Many twin pairs successfully juggle jealous feelings, recognizing their disparities and living comfortably with their ambivalence. For example, “I am jealous of your financial success and I am happy you don’t have worries about money.” Or “I am jealous that your children are married and I wish them nothing but happiness.” Or “I am jealous that you are getting married before me and I am so pleased you have found love and happiness.”

Authentic acknowledgment of these ambivalent feelings is vital to keeping love intact in the face of anger and resentment evoked by competition and comparison. Twins who achieve this level of individuation are in touch with their separate selves. Hence, they are capable of self-reflection while also listening to and recognizing the perceptions and feelings of another. They take responsibility for their thoughts and triggers while simultaneously managing upsetting responses from their twin.

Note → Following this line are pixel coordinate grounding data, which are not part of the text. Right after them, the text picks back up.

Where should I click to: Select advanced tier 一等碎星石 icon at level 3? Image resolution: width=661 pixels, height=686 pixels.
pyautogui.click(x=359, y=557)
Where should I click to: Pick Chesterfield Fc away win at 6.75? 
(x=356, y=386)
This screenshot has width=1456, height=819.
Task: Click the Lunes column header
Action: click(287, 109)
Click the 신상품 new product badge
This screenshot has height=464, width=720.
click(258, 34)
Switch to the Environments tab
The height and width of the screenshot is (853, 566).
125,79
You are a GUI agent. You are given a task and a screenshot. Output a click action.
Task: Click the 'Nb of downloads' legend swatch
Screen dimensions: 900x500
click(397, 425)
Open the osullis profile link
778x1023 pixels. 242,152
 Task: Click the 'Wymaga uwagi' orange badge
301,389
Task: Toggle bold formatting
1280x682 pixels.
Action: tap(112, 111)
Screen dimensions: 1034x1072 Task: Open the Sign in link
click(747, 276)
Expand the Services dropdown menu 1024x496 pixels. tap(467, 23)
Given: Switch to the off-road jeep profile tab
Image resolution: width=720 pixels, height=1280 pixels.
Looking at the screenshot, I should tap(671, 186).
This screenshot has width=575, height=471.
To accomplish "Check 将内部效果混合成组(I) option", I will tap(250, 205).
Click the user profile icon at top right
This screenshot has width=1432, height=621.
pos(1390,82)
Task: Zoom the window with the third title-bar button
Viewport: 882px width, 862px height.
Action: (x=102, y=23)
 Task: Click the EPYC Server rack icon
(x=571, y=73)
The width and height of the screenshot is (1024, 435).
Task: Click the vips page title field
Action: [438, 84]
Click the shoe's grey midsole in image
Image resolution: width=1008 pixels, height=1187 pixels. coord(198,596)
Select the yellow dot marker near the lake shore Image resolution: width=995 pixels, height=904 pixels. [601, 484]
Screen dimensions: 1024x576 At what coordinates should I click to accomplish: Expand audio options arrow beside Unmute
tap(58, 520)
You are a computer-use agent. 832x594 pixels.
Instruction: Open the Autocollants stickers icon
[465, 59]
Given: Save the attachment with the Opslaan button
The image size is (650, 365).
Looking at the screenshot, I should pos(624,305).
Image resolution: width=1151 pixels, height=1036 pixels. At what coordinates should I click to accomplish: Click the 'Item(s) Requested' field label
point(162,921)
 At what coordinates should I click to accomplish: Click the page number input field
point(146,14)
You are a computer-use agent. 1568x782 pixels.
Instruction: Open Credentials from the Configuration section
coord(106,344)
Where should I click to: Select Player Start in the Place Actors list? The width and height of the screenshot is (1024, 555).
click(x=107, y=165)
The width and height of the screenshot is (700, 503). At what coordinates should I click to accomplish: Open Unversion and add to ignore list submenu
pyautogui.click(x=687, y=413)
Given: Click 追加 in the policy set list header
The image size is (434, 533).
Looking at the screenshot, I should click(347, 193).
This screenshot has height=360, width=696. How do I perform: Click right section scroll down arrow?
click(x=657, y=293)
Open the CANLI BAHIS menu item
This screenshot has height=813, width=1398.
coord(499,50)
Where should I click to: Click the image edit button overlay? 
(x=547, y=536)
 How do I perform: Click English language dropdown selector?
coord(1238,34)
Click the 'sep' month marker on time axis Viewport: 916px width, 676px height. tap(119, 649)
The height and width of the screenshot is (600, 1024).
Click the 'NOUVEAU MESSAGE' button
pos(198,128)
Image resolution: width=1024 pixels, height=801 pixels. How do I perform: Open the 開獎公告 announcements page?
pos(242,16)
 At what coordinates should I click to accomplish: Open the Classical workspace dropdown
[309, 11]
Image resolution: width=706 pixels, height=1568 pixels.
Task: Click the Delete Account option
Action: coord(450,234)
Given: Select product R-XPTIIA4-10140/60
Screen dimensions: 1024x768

An identical twin woman in her thirties related an interesting anecdote that highlights this dynamic. She and her sister have always been quite competitive with each other. In their individual therapy sessions, each has worked hard to understand her twinship issues. As a result, both have become more tolerant and forgiving of the other. While they have frequent misunderstandings and conflicts, these misattunements no longer lead to ruptures or devastating consequences.

My patient has worked diligently to separate emotionally from her sister. She had always felt like the inferior, defective twin who would do anything to win her twin’s approval and love. She grew up craving her sister’s attention and inclusion. Her sister’s demand that she be the life of the party led her to behave in ways that did not reflect her authentic self. Desperate to make her sister happy, she was ready, willing, and able to enact her sister’s requisites. At times this included gaining weight, getting drunk, or enduring hostile barbs. When a long-term rupture did occur, she felt lost, alone, abandoned, and bereft.

Now she can feel good about herself without her sister’s endorsement. Nevertheless, if she feels that her sister cannot or will not be happy for her, she is disappointed. Although she no longer needs mirroring from her sister to sustain her self-esteem, she longs for the closeness and connection that they once shared. She has learned to manage the frustration and not turn it into a combative bout. This action requires a high level of emotional intelligence not easily achieved without therapeutic intervention.

Just as singleton children and adults yearn for parental love and approval, twins who grow up without this vital developmental ingredient end up providing it to each other. While this proves to be a source of comfort for twins at that moment, this dynamic can become infused with ugly competitiveness as the twins mature. So it becomes a complicated process to dissect and digest.